● **EXERCISE AIM**
What lines in the records include the string "computer"? Return each one.

● **MATERIAL SUPPLIED**
──────
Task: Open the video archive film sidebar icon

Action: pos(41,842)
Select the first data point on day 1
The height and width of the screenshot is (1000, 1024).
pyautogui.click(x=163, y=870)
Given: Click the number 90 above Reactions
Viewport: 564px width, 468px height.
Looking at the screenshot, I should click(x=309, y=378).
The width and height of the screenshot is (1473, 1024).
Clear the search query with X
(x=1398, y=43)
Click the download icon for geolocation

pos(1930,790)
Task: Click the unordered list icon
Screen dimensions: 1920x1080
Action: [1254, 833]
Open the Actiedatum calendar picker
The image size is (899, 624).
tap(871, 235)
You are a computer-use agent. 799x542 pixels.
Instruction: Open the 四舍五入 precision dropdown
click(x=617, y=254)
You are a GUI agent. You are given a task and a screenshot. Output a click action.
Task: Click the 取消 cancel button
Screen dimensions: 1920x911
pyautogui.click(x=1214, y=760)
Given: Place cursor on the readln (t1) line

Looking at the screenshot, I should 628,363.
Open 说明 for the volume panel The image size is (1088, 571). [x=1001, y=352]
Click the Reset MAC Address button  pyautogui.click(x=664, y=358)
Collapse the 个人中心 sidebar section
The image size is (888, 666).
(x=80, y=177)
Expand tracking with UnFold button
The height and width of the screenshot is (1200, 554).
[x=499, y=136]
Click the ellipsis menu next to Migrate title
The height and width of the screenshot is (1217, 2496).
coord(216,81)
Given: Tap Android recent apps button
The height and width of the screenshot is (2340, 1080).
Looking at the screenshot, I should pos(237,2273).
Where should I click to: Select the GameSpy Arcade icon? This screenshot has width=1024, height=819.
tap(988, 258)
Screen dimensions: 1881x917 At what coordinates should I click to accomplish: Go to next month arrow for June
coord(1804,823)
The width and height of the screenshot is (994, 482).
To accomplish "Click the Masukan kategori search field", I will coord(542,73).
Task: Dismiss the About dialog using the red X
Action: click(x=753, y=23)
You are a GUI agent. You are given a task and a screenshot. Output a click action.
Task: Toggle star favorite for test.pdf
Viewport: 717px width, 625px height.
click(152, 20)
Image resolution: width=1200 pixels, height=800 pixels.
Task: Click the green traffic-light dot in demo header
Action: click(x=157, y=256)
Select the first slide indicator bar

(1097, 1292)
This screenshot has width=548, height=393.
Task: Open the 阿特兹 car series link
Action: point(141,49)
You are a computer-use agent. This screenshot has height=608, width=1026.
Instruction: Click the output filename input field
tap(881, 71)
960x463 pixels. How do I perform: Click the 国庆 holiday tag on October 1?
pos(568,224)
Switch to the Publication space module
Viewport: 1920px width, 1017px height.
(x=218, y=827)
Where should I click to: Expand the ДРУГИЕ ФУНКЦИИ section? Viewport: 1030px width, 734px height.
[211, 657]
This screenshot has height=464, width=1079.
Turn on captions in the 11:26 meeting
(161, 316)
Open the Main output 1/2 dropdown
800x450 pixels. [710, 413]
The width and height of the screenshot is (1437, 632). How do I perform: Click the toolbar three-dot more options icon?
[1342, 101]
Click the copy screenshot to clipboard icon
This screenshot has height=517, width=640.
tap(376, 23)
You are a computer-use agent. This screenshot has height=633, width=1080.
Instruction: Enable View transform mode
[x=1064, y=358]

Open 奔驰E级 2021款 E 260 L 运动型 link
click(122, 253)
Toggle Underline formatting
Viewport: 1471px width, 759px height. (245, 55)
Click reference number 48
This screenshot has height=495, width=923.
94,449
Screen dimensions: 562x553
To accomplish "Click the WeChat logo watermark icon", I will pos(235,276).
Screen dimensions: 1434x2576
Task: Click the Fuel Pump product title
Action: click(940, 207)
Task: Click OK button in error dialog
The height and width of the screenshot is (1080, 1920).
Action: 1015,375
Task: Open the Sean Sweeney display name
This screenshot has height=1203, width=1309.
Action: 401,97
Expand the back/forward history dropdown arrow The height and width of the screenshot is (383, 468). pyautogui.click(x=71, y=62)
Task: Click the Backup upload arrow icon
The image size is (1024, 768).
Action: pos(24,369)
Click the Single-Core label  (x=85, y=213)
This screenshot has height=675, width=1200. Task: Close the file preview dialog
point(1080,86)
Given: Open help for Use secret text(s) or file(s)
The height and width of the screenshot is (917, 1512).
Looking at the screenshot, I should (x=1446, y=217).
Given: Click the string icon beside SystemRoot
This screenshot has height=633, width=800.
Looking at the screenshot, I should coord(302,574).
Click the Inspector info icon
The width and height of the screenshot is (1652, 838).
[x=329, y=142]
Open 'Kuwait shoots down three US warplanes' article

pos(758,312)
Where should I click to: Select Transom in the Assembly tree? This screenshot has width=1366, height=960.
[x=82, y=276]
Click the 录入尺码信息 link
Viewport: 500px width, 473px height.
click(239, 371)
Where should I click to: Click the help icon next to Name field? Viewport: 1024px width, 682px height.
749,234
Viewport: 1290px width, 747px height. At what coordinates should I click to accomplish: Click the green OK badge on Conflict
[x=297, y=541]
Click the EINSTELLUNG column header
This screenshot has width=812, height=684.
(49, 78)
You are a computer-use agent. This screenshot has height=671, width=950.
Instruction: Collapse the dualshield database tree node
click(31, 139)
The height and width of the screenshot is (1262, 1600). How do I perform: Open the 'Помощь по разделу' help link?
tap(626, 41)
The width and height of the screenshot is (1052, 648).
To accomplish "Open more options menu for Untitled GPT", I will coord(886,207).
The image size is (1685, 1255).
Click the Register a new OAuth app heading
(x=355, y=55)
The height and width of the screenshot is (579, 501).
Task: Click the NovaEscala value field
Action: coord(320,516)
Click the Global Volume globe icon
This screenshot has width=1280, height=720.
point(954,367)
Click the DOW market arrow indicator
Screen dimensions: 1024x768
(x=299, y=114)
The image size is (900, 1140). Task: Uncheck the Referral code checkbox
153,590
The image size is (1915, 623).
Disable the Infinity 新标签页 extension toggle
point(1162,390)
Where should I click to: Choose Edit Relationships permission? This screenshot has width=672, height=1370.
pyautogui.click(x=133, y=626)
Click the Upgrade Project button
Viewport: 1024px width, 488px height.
──────
● **EXERCISE ANSWER**
You are a computer-use agent. 799x542 pixels.
You are a computer-use agent. This screenshot has height=608, width=1026.
You are a computer-use agent. This screenshot has height=633, width=1080.
You are a computer-use agent. This screenshot has height=671, width=950.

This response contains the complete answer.